Ilary Blasi: “Sono già pronta per il quarto figlio!”

Ilary Blasi: “Sono già pronta per il quarto figlio!”

Intervistata in collegamento telefonico da Silvia Toffanin, sua carissima amica, Ilary Blasi ha voluto condividere la gioia di neomamma con il pubblico di Verissimo, e tra il serio ed il faceto ha annunciato: “Sono già pronta per un quarto figlio!”. Le due ex letterine di Passaparola sono molto amiche, tant’è che fu proprio la Blasi ad annunciare, in diretta a Verissimo, la seconda gravidanza di Silvia Toffanin.

La moglie di Francesco Totti, che nei giorni scorsi è stata intravista in uno studio fotografico romano specializzato in foto per neonati, per realizzare un book all’ultima arrivata Isabel, ha anche raccontato alcuni particolari del parto, avvenuto lo scorso 10 marzo: “È stato un parto naturale, mi sono alzata quasi subito. Francesco era accanto a me, assisteva e si divertiva. Io un po’ meno”.

Per quanto riguarda la scelta del nome Isabel, Ilary ha raccontato: “Dopo Chanel ho scelto una cosa abbastanza normale. In ogni caso, anche prima di scoprire di essere incinta, Isabel piaceva a tutta la famiglia. Qualcuno dice che somiglia a me, io credo sia una via di mezzo tra i suoi due fratelli”.

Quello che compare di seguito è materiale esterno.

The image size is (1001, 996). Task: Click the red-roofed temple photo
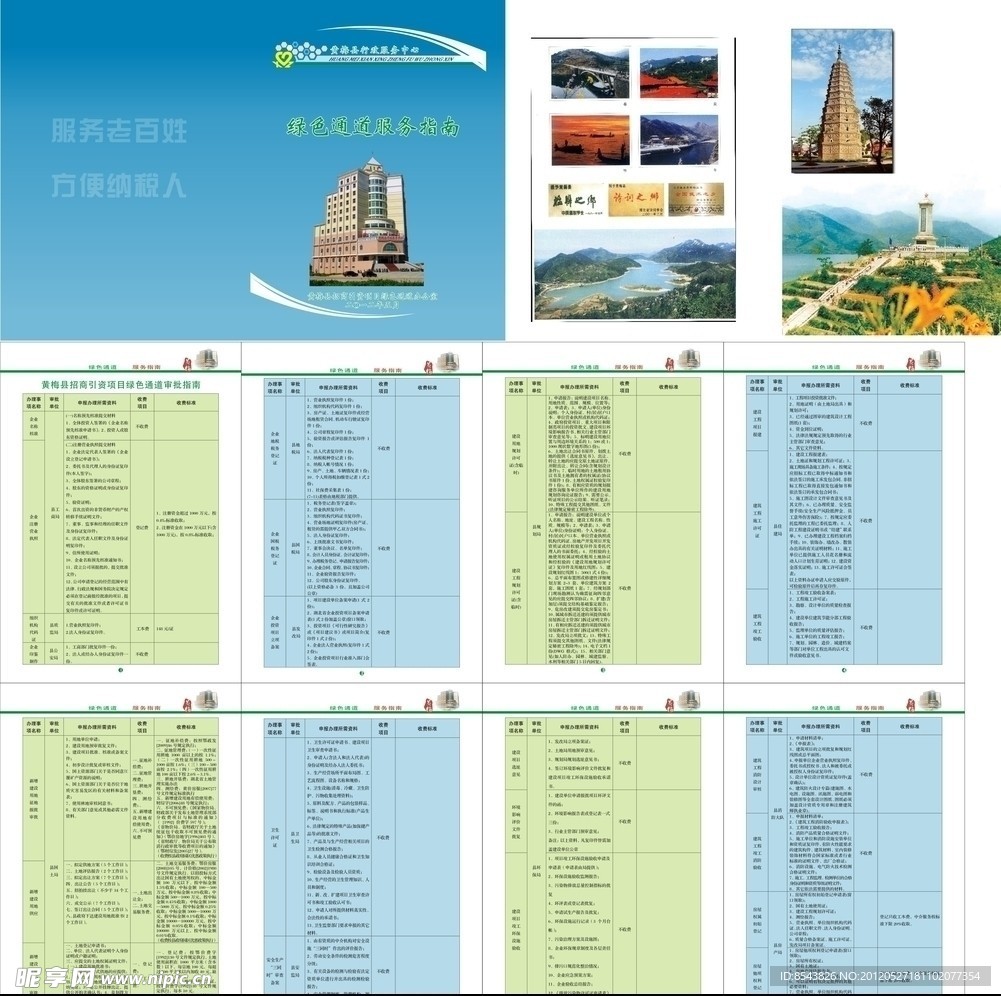click(678, 74)
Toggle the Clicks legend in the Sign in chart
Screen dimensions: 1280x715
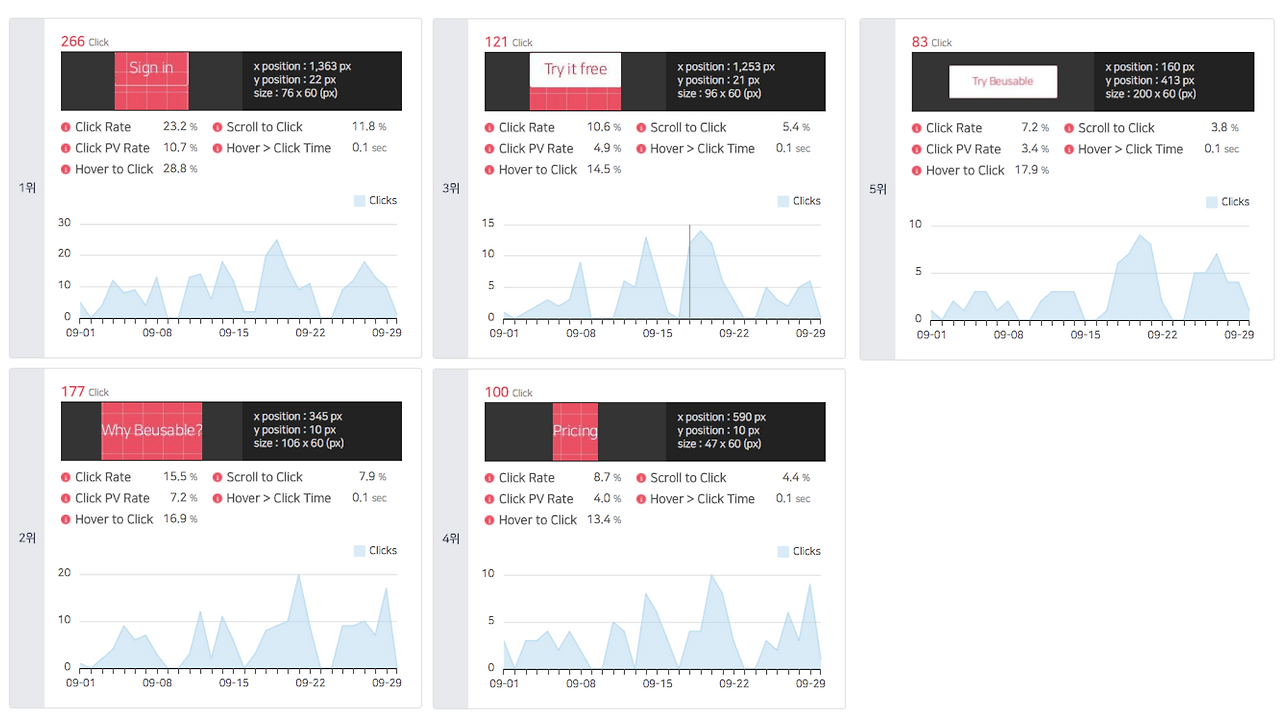click(375, 200)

Non sono giorni di tranquillità, questi, per la famiglia Totti: da una parte la grande gioia per la nascita della sorellina di Christian e Chanel, dall’altra la delusione di Francesco per il momento no che sta vivendo con la Roma, poco o nulla impiegato dal nuovo tecnico Spalletti. Illary, ufficialmente, non si è mai espressa sulla scelta del marito di continuare a giocare, ma se Totti dovesse davvero scegliere di andare a fare un’esperienza all’estero, come tanti altri suoi colleghi che l’hanno preceduto, sarebbe pronta a seguirlo senza problemi. I due figli maggiori hanno sin da piccoli frequentato una scuola internazionale, pertanto si esprimono correntemente in inglese, e non avrebbero nessun problema a vivere un’esperienza lontano dalla Capitale. Quindi, se il capitano giallorosso dovesse davvero lasciare l’Italia, la famiglia lo seguirebbe ovunque. Anche, magari, “con un quarto figlio”.